Data on locating visible targets
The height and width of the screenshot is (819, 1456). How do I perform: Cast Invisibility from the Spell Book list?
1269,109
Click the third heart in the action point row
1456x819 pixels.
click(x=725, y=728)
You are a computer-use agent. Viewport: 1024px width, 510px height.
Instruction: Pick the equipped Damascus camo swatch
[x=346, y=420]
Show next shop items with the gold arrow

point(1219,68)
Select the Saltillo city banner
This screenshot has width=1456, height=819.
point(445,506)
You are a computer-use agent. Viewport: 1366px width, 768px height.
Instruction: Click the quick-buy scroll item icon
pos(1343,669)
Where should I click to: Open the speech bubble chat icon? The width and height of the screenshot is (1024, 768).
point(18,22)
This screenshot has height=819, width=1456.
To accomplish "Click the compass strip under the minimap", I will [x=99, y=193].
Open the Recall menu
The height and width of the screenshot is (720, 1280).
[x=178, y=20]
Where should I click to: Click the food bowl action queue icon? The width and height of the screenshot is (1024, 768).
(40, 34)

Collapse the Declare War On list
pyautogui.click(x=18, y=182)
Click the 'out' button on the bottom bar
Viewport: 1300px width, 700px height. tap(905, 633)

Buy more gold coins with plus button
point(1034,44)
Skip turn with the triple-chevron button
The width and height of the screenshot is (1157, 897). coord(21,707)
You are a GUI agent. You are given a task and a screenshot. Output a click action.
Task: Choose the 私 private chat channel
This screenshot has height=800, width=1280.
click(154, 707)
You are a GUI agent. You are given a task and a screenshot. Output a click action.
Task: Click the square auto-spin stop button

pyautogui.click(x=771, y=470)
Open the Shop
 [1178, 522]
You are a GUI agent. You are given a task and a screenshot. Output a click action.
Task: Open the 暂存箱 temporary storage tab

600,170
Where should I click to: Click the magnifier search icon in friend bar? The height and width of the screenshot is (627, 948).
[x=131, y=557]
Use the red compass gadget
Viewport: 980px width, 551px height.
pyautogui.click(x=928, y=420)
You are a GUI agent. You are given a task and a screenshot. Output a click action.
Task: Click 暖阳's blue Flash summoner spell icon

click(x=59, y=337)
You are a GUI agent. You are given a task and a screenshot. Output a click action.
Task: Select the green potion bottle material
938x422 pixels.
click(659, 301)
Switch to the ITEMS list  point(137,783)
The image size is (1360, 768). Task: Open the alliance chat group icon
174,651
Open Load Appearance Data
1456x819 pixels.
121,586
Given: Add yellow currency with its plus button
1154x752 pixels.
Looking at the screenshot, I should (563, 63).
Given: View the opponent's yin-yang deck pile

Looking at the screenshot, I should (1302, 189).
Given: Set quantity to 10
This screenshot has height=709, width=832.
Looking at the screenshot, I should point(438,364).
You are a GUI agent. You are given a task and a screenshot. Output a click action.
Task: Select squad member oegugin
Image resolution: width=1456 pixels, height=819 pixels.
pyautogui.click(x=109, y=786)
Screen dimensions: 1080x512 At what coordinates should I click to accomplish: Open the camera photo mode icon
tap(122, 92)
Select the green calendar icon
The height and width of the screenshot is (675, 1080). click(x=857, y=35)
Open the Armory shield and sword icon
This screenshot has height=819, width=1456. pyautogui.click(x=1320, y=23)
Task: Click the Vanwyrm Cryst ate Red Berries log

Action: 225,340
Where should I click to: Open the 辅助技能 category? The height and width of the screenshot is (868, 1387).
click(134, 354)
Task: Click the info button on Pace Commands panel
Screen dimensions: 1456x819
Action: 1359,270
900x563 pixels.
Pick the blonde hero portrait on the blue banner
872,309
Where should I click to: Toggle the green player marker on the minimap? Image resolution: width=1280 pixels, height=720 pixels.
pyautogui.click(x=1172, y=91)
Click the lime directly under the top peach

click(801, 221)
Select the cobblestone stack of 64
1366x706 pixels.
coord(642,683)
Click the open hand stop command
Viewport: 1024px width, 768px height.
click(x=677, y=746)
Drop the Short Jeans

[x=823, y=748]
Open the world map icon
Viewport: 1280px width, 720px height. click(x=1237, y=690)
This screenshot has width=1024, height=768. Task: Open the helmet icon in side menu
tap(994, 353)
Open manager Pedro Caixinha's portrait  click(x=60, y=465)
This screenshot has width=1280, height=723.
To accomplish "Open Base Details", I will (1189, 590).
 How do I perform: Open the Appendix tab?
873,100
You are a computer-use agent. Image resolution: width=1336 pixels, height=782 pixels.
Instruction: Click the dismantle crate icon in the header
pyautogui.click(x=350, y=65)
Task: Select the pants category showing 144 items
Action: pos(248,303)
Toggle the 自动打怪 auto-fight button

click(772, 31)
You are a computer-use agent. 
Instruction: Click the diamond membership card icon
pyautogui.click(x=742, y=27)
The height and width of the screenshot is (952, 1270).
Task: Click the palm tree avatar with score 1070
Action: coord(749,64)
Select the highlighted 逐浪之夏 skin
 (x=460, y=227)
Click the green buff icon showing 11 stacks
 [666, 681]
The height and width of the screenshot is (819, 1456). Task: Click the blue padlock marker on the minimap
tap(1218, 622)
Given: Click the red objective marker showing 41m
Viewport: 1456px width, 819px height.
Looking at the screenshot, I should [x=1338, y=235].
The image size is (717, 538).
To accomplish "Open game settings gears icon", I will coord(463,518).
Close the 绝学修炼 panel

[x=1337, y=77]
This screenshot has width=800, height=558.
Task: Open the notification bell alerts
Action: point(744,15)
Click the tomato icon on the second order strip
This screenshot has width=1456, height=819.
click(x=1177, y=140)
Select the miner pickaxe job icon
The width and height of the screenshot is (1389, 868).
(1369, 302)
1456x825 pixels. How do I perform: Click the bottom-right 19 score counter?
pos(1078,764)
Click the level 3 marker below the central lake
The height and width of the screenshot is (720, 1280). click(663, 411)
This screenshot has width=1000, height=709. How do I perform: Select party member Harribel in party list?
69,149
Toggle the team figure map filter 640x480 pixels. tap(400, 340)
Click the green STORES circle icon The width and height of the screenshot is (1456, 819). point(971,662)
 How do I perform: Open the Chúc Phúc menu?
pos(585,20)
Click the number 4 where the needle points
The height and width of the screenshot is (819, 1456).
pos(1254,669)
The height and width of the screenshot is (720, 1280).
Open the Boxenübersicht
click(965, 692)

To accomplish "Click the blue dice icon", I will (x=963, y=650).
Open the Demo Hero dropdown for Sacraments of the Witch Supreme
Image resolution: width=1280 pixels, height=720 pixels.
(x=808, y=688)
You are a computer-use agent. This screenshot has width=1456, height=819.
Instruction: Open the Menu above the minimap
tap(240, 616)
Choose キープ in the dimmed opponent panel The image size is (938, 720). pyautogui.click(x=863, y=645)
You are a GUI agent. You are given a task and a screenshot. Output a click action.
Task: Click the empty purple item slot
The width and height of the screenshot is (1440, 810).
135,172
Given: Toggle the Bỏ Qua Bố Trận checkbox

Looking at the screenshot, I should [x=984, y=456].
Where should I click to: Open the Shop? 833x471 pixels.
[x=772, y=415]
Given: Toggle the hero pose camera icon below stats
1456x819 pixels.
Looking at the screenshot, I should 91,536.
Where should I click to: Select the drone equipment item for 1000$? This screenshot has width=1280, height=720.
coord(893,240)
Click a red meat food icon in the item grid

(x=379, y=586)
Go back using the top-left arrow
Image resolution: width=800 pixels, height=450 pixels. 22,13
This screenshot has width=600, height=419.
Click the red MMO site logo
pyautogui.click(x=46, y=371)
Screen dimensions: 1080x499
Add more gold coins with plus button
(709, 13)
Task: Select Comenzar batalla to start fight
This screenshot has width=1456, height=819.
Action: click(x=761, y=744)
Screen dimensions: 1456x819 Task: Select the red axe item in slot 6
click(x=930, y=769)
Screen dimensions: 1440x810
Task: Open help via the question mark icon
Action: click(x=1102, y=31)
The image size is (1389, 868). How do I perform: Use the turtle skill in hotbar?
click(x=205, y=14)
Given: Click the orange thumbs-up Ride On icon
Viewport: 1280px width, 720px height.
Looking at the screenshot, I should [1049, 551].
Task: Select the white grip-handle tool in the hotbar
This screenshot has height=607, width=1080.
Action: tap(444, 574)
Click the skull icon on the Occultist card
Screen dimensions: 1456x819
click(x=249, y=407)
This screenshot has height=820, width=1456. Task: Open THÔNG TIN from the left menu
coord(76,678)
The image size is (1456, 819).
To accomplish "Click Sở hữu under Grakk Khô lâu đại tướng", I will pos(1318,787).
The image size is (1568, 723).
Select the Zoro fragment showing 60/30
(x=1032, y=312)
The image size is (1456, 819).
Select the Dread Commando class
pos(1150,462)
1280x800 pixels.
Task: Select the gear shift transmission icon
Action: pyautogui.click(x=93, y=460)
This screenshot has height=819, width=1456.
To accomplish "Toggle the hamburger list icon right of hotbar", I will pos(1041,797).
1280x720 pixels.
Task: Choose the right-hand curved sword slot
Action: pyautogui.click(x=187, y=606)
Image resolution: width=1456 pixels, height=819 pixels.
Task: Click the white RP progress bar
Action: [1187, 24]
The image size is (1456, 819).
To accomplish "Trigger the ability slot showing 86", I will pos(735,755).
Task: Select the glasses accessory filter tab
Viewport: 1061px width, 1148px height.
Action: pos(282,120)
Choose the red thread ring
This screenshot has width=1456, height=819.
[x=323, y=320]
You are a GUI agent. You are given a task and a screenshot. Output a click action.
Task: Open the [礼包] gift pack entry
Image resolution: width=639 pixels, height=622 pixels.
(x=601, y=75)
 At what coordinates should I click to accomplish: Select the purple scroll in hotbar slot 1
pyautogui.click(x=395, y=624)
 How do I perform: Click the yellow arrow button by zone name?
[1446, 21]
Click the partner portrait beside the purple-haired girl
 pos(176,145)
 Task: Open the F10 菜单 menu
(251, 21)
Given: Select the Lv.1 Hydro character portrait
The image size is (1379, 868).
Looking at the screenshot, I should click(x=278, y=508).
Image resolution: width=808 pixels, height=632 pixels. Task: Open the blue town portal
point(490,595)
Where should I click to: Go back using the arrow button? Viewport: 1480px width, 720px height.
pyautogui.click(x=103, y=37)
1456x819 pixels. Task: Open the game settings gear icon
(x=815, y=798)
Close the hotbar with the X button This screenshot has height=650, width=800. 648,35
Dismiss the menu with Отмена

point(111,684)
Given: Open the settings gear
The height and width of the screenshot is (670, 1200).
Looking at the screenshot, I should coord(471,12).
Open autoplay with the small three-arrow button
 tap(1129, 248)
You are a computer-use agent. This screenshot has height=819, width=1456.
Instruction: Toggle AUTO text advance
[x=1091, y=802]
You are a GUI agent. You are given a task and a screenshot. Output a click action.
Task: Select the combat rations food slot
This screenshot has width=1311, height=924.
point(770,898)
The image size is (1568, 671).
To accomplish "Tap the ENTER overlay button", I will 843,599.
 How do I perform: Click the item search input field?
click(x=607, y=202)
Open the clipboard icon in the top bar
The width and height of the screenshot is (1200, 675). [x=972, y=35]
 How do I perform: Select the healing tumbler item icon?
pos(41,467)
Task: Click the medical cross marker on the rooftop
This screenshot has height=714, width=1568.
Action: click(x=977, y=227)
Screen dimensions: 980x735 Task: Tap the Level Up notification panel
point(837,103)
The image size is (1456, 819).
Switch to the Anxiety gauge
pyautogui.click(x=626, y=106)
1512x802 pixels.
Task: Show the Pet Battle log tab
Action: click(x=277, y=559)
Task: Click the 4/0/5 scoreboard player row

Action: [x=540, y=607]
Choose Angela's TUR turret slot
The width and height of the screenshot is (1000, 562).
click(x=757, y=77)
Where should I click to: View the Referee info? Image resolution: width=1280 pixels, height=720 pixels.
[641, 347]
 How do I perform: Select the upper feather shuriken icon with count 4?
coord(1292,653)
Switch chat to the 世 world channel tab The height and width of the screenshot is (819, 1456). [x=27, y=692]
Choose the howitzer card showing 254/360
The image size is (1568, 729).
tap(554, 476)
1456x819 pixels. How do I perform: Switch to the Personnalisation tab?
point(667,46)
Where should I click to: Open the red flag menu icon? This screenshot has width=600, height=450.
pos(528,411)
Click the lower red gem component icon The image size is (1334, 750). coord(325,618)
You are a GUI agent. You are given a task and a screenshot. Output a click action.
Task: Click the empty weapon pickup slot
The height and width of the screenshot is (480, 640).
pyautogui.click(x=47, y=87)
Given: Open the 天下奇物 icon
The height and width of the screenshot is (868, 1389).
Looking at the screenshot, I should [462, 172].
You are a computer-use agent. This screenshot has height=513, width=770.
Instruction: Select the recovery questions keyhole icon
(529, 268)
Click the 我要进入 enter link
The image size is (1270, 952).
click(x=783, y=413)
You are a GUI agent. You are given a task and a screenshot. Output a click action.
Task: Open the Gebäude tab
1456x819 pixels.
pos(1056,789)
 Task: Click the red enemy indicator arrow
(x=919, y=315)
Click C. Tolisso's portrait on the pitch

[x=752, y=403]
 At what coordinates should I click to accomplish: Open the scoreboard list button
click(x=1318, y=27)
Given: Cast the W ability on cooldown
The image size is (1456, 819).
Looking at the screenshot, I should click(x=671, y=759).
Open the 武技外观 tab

### TASK TO COMPLETE
Format the records from the line containing "Given: Toggle the Bỏ Qua Bố Trận checkbox" through the line containing "[x=772, y=415]" as a two-column CSV with the header columns "text" and "answer". Give one row per record, put each field in double quotes, and replace any line breaks inside a field with spaces.

### ANSWER TO THE EXERCISE
text,answer
"Given: Toggle the Bỏ Qua Bố Trận checkbox","Looking at the screenshot, I should [x=984, y=456]."
"Where should I click to: Open the Shop? 833x471 pixels.","[x=772, y=415]"